=== WHAT IS EXPECTED ===
Output only the lines of the entries that follow, starting at the one with "Choose Log in to Git account" and running down to the one with "Select the Ai", both included and unchanged.

(Stored data)
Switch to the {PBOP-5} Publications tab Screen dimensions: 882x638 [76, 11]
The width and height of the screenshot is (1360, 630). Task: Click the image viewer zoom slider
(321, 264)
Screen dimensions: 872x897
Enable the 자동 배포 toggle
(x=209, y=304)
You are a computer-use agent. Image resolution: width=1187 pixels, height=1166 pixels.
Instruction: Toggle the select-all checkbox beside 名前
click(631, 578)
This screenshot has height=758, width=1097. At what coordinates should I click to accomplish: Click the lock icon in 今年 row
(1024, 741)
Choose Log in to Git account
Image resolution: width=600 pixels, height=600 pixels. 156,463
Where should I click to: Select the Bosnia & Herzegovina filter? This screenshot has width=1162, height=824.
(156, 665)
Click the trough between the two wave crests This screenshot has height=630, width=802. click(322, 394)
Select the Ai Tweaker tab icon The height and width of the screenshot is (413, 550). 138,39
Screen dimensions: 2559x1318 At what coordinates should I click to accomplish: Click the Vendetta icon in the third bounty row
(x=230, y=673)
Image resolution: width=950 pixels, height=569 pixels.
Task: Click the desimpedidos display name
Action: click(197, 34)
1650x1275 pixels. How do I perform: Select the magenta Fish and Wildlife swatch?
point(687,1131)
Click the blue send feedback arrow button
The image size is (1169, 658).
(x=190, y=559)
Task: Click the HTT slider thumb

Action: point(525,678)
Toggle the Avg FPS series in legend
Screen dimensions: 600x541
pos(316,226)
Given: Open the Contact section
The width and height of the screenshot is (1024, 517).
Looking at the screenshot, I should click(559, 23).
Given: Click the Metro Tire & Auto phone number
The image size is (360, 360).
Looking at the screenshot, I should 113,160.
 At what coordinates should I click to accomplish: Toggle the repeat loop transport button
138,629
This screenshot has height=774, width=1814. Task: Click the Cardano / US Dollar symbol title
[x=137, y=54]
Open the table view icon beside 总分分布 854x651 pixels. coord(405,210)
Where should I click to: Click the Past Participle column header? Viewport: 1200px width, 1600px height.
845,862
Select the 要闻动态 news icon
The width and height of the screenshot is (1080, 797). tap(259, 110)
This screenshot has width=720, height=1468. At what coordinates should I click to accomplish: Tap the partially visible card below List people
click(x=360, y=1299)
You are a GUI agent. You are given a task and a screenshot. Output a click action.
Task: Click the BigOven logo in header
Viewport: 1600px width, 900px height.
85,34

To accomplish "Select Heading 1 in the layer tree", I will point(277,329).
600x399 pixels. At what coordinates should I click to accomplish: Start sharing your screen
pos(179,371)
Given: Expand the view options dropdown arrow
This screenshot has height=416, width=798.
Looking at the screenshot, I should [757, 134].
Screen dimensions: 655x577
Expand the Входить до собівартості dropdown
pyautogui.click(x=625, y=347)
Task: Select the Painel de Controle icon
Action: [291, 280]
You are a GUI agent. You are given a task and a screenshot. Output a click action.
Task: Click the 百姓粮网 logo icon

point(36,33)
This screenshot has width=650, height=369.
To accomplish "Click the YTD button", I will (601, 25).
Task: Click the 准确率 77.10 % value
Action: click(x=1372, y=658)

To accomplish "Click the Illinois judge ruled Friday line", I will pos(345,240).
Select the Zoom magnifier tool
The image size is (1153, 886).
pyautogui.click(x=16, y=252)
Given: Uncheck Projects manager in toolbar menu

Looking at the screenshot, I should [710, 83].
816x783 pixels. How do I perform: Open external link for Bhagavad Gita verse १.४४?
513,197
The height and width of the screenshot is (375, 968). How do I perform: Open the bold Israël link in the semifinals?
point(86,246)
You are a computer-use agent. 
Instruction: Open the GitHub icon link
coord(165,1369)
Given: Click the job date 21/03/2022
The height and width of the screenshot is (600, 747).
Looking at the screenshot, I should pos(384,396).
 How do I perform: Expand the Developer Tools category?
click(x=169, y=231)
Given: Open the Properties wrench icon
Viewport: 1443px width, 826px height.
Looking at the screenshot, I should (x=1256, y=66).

=== RESULT ===
Choose Log in to Git account
Image resolution: width=600 pixels, height=600 pixels. 156,463
Where should I click to: Select the Bosnia & Herzegovina filter? This screenshot has width=1162, height=824.
(156, 665)
Click the trough between the two wave crests This screenshot has height=630, width=802. click(322, 394)
Select the Ai Tweaker tab icon The height and width of the screenshot is (413, 550). 138,39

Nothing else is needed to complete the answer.